Listen about serverless, when it is worth considering it and what it takes to implement it.

Abstract

At Intent our machine learning platform processes real-time and historical data to predict user intent on billions of page views a month. At the heart of this system is a serverless data pipeline that allows us to gather, process, store, and analyze data from disparate data sources. In this talk, we’ll discuss the motivations of switching to a serverless infrastructure, and lessons learned while building and operating such a system at scale; focusing on operability, stability, scalability, and ease of development.

Question:

What is the focus of your work these days?

Answer:

I'm the lead of the data platform team at Intent. Intent is a data science company that helps commerce sites maximize the value for each person who visits their site. Our main product is an ad network that runs on travel sites. On the data platform team we oversee our data pipeline, that collects data from ad servers and various other sources, the processing of that data and storage of that data to a data lake. We also oversee data warehouses, and aggregation jobs that compute summaries of that data; making it available to various analysts and other business users.
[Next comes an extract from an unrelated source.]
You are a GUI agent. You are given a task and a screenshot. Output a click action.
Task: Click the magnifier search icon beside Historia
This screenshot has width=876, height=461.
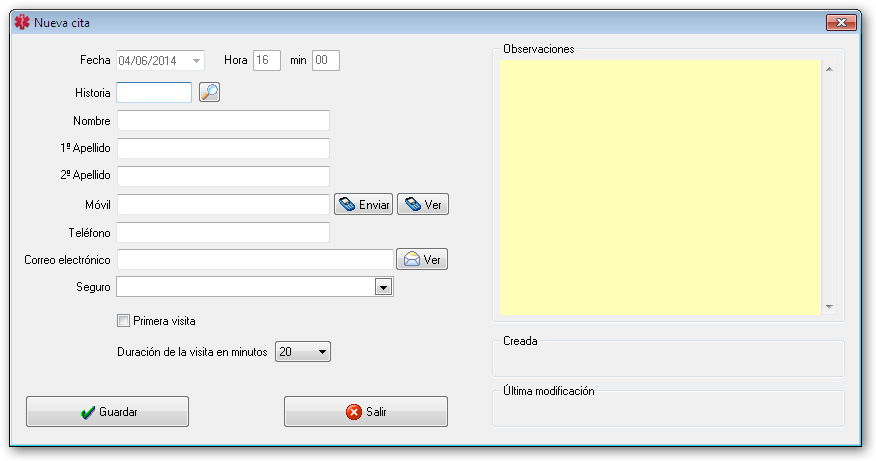click(209, 92)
Our team is also responsible for automated reporting solutions for our publishers and advertisers.

Question:

What is the motivation for your talk?

Answer:

To talk about our experiences at Intent building out our serverless data platform. Going from our legacy platform to this new data platform. Some of the wins that we experienced with that and also some of those pain points that we had during that transition. I also think that Serverless is becoming a bit of a buzzword so I think it’s worth clarifying what serverless is, and some of the benefits and tradeoffs.

Question:

Will the examples apply only to your domain or they are more general?

Answer:

Will be aimed towards being generic for the data pipeline processing domain. We are on AWS so a lot of our experiences are based on that, but will discuss things that are applicable to other platforms. Things like how systems compose and encapsulation are important in any serverless application.

Question:

How would you describe the persona and the level of the target audience?

Answer:

A tech lead / senior developer / engineering manager who's interested in serverless, is thinking about building out a data platform, or thinking about ways they might evolve their own stack.

Question:

What do you want this persona to walk away with?

Answer:

I want them to have insight on why serverless can be a boon for their team. And what are some of the pain points or pitfalls they might encounter going down that road.

Speaker: Will Norman

Director Of Engineering at Intent

Will is a Director of Engineering at Intent where he leads the Data Platform team. He has over 10 years of experience architecting, and building, high volume systems in the FinTech and AdTech industries. These days Will is glad to be spending more time wrangling services than servers. Outside of tech he enjoys cooking, traveling, and spending time with his family.